O abatedouro público do município de Pedra Branca, na região do Sertão Central, foi um dos primeiros a serem implantados. O projeto trouxe equipamentos modernos, priorizando a higiene da carne no momento do abate. Também foi extinto o abate por meio de machadadas, como era comumente utilizando, sendo substituído pelo abate humanitário, sem sofrimento para o animal.
De acordo com o administrador do abatedouro público de Pedra Branca, Jucelino Rodrigues Gomes, o abate dos bovinos ainda não é feito com a utilização de pistola pneumática, determinada pela legislação do Estado. Os animais são abatidos, segundo ele, com pistola que utiliza cápsulas, mas que não penetra na cabeça do animal, diferente da pneumática, que é considerado o método mais eficiente.
"As vezes é ruim porque o boi se meche muito, ai a pessoa erra e tem que usar duas ou três cápsulas por animal e sai caro ficar comprando", explica. Ainda de acordo com ele, uma pistola pneumática será comprada para realizar o trabalho.
Em média são abatidos 35 bovinos por dia para suprir a demanda de 40 mil habitantes. "Tem dias que se abate uns 60, principalmente nas sextas-feiras.", ressaltou Gomes.
Ainda de acordo com ele, a estrutura permite que, por hora, sejam abatidos 16 animais. O local emprega 29 funcionários, que se dividem nas funções de abate, corte, veterinário, limpeza e tratamento da água.
"Depois dos processos, a água utilizada vai para vários decantadores, onde é feito o tratamento e filtrada", explicou ele.

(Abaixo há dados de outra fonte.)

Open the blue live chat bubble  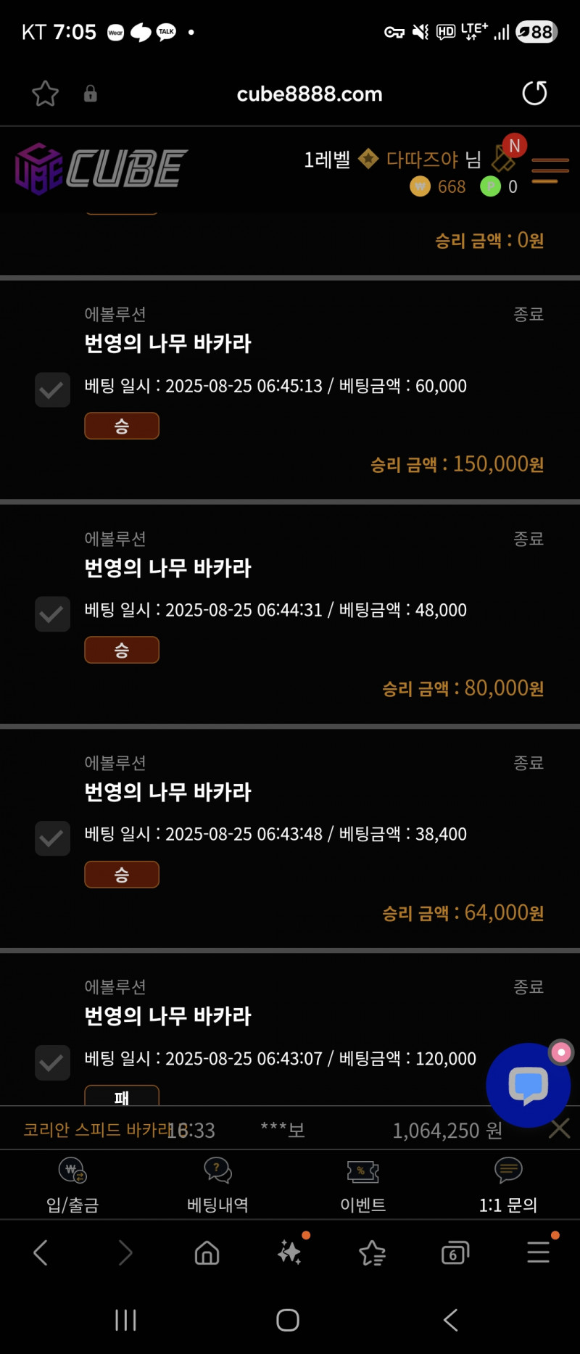tap(528, 1085)
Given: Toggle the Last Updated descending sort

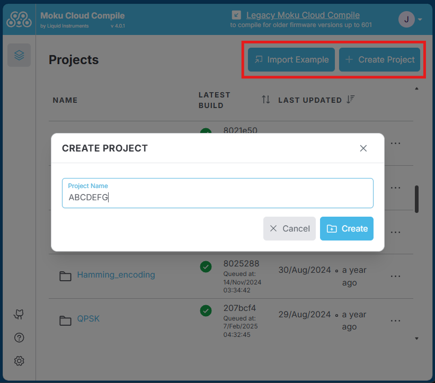Looking at the screenshot, I should (x=351, y=99).
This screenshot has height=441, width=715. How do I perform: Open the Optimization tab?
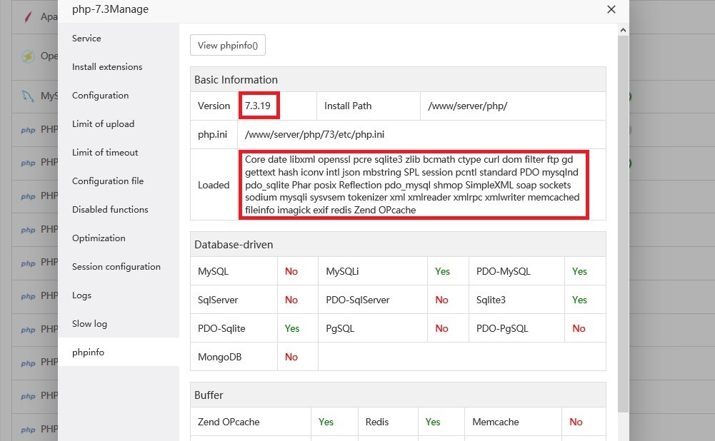pos(99,238)
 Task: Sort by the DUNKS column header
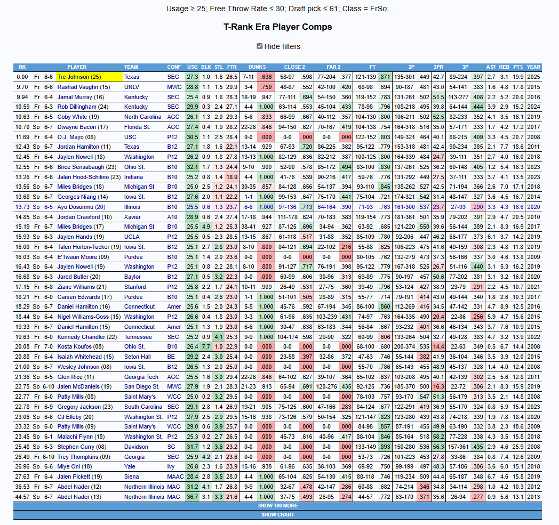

Em junho de 2012 foi inaugurado o abatedouro público de Limoeiro do Norte. Após várias denúncias publicadas no Diário do Nordeste, sobre as condições precárias no abate e higiene das carnes, o local foi fechado pela Justiça e reaberto três anos depois após a construção de uma nova estrutura. O local possui, além de equipamentos que garantem as condições adequadas de abate e comercialização, também foi equipado para realização do manejo humanitário dos animais.
Iguatu entregou um abatedouro moderno no ano passado. A obra, orçada em R$ 1,3 milhão, foi inaugurada em janeiro de 2013, após longos anos de espera da população. Apontada como uma das mais modernas do Nordeste, a unidade é a primeira do Interior a dispor do Serviço de Inspeção Estadual, realizado pela (Adagri).